New climate change tool says most U.S. cities will be as hot as Texas or Florida. Bakersfield will see an almost 10 degree F average increase.
Photo by David McNew/Getty Images

An interactive climate change tool has just been released in a new report by a research and journalism organization. If it is correct and greenhouse gases continue increasing, then Bakersfield residents or rather, their heirs, can expect summers to get even hotter by the end of the century.

New climate change tool says most U.S. cities will be as hot as Texas or Florida
New climate change tool says most U.S. cities will be as hot as Texas or Florida
Photo by David McNew/Getty Images

According to the report, "1001 Blistering Future Summers," average summer temperatures across the nation will increase so much that most cities will see summers similar to what is now experienced in Texas or Florida. Literally 1,001 American cities were included in the project which used current climate change models to predict future average temperatures.

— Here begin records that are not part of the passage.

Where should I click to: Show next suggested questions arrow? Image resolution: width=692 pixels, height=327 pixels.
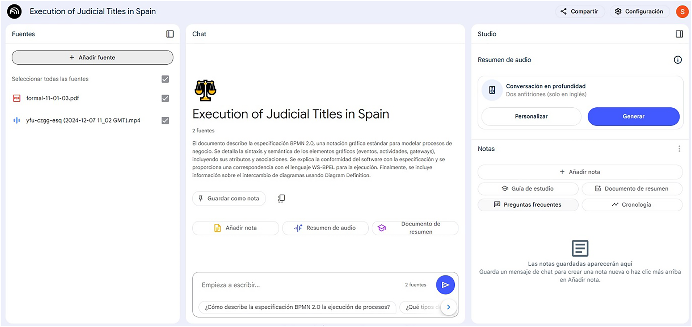click(448, 307)
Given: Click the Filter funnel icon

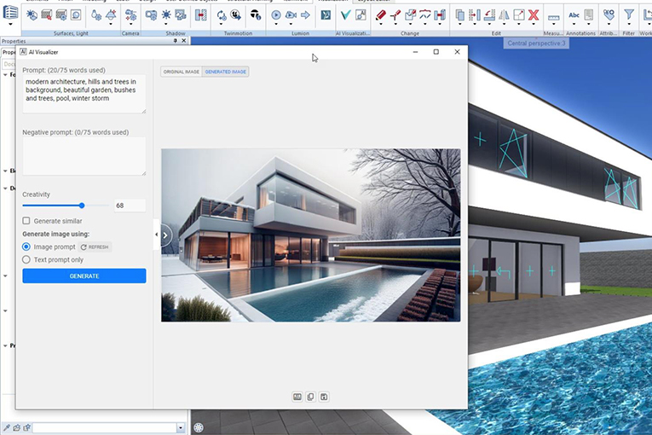Looking at the screenshot, I should point(628,15).
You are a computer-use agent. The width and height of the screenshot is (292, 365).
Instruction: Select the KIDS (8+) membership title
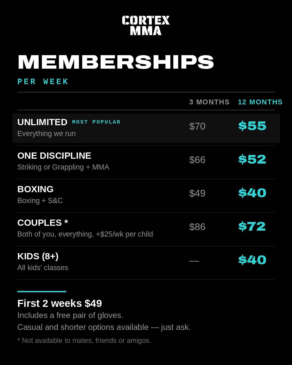click(x=38, y=256)
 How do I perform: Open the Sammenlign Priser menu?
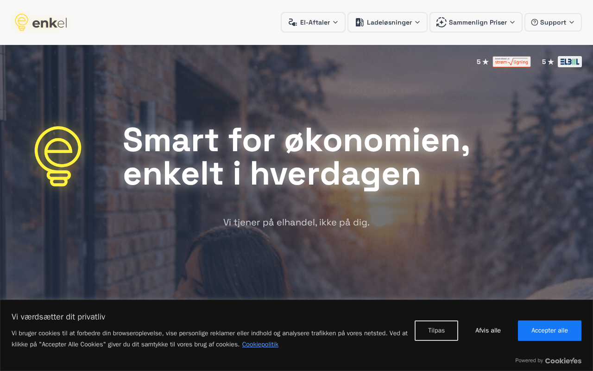[x=476, y=22]
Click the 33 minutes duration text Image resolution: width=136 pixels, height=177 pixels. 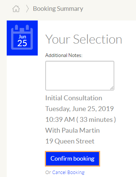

Some cities will get even hotter, experiencing temperatures similar to the Middle East. Las Vegas temperatures will soar to 111°F, making it feel like Riyadh, Saudi Arabia does today. Phoenix temperatures will reach 114°F, similar to Kuwait City.

Here in Bakersfield, residents will see summer temperatures increase from current averages of 95.2°F to 104.3°F similar to current averages in Prescott, Arizona. (However, some locals may argue that Bakersfield has already surpassed this after sweltering through a recent extended heat wave!)

Other examples include Boston experiencing temperatures similar to North Miami Beach, Florida, and Helena, Montana feeling like Riverside, California. On average, summer heat is projected to warm 7-10°F, though some cities will have summers 12°F warmer than they are now.

The analysis only accounts for daytime summer heat — the hottest average temperatures of the day between June-July-August — and neither humidity nor dewpoint, both of which affect how uncomfortable summer heat feels.

The organization, Climate Central, surveys and conducts scientific research on subjects such as climate change, energy, sea level rise, wildfires, and drought, and reports key findings to the public. It is a 501(c)(3) tax-exempt organization that does not lobby, advocate, or support any specific legislation, policy, or bill.